Students with disabilities are more likely to be bullied than their nondisabled peers, volumes of research shows. But in many instances, those perpetrating the bullying are also special education students.
“This trend of disabled student on disabled student bullying is not as well-known, but it is a challenge that must be addressed by schools across the country,” said Christine Villani, professor of elementary education at Southern and the school’s graduate coordinator.
She is a co-author of a paper that is scheduled to be published in the Brigham Young University Education and Law Journal. The article was co-written with Cynthia Dieterich, assistant professor of teaching education at Cleveland State University, and Nicole Snyder, a Pennsylvania attorney who specializes in education law.
Villani said curbing bullying by disabled students can present particular difficulties. While typical students are generally aware when they are bullying others, students with disabilities often are not.
“The bullying is sometimes a manifestation of their disability, so their culpability is reduced, if it exists at all. Sometimes, the bullying itself is an act of impulsiveness, or stems from an inability to respond to a stressful situation properly. Schools need to work with these students to help them understand why the behavior is unacceptable, and at the same time, work to prevent this from happening and prevent them from being bullied.”
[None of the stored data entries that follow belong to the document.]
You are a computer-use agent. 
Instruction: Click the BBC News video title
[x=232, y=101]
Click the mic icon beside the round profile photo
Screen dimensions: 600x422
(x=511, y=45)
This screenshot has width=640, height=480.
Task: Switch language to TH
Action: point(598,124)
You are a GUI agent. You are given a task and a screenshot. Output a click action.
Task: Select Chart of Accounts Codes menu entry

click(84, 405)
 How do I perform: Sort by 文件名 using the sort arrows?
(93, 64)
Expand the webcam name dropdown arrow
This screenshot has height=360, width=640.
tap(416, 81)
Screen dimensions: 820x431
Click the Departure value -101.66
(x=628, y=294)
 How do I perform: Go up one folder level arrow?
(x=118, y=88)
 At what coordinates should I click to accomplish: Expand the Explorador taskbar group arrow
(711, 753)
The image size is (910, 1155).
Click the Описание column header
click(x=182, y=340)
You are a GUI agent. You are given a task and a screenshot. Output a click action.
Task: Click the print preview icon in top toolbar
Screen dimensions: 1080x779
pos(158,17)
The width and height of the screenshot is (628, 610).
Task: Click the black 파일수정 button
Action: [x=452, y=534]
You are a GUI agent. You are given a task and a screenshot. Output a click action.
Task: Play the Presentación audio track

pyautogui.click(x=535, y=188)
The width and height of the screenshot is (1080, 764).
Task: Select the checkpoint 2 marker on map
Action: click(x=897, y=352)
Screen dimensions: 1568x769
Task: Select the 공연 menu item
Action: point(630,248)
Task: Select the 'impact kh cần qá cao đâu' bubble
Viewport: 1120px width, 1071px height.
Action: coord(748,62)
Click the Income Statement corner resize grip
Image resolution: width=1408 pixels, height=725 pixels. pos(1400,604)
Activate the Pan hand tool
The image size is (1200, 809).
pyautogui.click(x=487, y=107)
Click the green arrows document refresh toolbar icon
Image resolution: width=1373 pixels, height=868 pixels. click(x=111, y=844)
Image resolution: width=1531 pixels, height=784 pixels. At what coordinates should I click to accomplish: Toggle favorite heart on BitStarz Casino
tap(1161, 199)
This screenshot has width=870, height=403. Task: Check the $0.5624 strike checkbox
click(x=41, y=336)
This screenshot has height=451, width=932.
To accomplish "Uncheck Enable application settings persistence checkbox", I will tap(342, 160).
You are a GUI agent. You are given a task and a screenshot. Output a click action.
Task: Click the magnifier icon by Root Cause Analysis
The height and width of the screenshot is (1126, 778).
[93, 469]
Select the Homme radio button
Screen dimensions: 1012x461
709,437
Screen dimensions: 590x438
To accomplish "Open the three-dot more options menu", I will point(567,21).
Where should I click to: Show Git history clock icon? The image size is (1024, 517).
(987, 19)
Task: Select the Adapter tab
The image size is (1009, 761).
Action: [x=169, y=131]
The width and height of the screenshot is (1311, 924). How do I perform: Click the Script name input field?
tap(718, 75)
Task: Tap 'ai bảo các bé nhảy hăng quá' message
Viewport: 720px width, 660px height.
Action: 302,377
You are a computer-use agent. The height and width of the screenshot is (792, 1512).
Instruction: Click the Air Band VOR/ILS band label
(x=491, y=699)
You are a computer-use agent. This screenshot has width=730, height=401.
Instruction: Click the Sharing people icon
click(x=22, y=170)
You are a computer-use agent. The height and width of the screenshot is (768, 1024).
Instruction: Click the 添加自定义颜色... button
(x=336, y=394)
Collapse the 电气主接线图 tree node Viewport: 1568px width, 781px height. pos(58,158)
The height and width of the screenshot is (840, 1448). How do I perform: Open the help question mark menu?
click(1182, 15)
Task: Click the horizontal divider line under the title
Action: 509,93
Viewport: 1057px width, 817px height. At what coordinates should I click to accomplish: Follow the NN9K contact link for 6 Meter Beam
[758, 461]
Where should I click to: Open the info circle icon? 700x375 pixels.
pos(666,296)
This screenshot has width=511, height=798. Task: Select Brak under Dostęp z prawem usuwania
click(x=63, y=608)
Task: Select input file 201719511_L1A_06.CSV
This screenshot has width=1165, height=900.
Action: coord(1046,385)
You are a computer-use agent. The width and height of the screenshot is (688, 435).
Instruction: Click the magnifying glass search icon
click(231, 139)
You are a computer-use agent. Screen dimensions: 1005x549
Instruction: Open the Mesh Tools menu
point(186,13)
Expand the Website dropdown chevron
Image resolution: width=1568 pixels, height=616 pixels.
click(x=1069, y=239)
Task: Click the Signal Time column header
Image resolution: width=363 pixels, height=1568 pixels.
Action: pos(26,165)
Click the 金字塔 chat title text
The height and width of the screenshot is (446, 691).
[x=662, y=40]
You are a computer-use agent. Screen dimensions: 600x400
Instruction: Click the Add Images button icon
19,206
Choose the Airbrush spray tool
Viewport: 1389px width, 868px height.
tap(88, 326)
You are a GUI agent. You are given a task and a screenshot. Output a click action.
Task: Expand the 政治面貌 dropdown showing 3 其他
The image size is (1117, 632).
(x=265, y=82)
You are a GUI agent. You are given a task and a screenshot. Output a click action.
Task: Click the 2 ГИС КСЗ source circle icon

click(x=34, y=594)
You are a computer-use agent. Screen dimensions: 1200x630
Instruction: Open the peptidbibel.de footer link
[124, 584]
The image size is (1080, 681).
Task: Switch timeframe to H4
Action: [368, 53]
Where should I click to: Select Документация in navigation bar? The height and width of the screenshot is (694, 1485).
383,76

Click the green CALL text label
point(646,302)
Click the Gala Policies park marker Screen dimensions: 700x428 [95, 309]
In her paper, Villani recommends several steps that schools can take, including notifying and working with parents of the students engaging in bullying or being bullied; teaching special education students the skills they need to avoid bullying or being bullied, using the best education tools available; and most important, fostering the development of social skills among special education students.
“In many instances, students with disabilities lack the degree of social skills that other students have,” Villani said. “But students who are able to develop these skills are less likely to bully someone else, or be bullied themselves.”
Villani said that having those skills is even more important for special education students after they finish school and begin “real life.” “That’s when having social skills is imperative,” she said.